One of the problems with being so by the numbers is that it makes smaller flaws that competing games don't have stand out. In this case it's that the tracks are just kinda too long. Even in the first circuit there will be courses that push into two and a half to three minutes per lap when run well. They aren't reaaaallly varied enough to support that, and a nine minute race at what's supposed to be a breakneck pace is just draining if it works and tedious if it doesn’t. These don't totally sink the game but they stand out more than they would if the game had a bigger unique design to cling to. Part of the advantage of innovating is that even if you fall down in some area you at least have something that your competitors don't offer. Rumble Racing doesn't really have that. It has to live and die by execution and unless you're starved for a racing game to play in April of 2001 on your new PS2 there just isn't much going for it. I get the sense that was probably not something they considered concerning at the time. Rumble Racing was a game made in an almost disposable sense, as far as its publisher was concerned. If it did well enough it'd see a sequel that'd be the same but more, if it did poorly it'd be forgotten. It's a bit sad but it was common then, and only has grown less common because games have become platforms to sell and iterate eternally.
The PS2 controller here is used exactly as every PS2 racing game did. The pressure sensitive face buttons determine how fast you'll go. The action is obviously meant to emulate a gas pedal but the button lacks reasonable ways to give feedback. Mostly you'll get what feel like arbitrarily differing degrees of speed unless you mash really hard. I've essentially been waiting for something to do this because the entire premise of these buttons is so obnoxious even modern PlayStation controllers dropped this. Racing games did this constantly, and while it made sense on paper, actually controlling it was a nightmare. The game uses the left analog stick for steering; there's essentially nothing remarkable about this, even most PS1 racers instituted that relatively early. To my best estimation this game is a PS2 game because it was a largely untapped market. These kinds of games show up because they can draw in eyes that don't have a lot of options.

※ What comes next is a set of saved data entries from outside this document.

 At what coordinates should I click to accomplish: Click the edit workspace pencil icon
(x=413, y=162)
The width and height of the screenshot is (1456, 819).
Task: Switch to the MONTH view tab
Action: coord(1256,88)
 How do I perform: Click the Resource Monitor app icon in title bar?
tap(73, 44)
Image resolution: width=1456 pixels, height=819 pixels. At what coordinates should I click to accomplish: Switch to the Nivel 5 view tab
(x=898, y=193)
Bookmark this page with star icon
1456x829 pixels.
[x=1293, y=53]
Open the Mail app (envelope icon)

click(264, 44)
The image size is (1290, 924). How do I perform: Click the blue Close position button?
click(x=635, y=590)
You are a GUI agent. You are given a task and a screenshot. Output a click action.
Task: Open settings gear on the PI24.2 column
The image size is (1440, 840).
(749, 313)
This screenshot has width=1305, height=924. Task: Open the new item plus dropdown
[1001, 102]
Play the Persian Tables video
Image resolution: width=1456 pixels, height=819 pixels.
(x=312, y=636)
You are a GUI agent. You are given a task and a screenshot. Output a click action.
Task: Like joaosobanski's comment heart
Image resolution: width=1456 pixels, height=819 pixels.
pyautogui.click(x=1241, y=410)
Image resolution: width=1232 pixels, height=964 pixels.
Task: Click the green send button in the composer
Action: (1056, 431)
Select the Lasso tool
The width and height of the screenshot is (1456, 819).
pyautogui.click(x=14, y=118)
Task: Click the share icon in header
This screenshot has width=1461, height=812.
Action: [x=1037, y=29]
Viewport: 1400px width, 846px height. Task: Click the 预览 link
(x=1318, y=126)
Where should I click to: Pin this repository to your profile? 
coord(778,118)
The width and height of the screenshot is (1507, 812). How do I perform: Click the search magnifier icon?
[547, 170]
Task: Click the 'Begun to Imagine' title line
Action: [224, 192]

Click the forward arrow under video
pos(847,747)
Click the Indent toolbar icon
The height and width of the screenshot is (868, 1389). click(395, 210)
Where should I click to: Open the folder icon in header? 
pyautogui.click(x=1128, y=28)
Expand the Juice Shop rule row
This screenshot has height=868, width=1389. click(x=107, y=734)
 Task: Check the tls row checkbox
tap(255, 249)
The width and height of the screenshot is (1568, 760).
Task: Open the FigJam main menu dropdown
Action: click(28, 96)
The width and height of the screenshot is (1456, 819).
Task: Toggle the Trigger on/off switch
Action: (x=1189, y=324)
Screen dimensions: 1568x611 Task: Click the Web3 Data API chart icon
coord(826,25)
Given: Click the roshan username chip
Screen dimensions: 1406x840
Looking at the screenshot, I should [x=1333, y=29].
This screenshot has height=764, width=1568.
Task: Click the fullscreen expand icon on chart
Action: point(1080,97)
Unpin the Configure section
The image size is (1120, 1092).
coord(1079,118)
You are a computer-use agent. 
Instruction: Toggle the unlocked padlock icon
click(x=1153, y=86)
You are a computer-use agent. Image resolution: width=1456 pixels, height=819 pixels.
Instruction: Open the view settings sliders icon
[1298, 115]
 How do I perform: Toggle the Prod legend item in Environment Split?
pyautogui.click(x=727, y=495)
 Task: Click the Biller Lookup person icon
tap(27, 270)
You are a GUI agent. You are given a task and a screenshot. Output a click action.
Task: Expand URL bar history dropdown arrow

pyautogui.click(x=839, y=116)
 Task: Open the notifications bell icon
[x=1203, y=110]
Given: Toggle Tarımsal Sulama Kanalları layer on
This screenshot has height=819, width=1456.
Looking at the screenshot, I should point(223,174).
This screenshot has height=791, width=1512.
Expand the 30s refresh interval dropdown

Rumble Racing is a shining example of being unremarkable, and in all other aspects being neither shining nor a logical exemplar. It has aged into being interesting because it is like a late era dinosaur fossil. There was no way of knowing how endangered the genre was going to be at the time. I'd love for arcade racers to come back, enough for it to once again be uninteresting, but there isn't much hope of that. At its time it was a game built on disposability. It was replaced, but its replacements weren't. It's okay to be unremarkable, but the sad way its entire genre sunk soon after still leaves it with a bit of a melancholy to my eyes.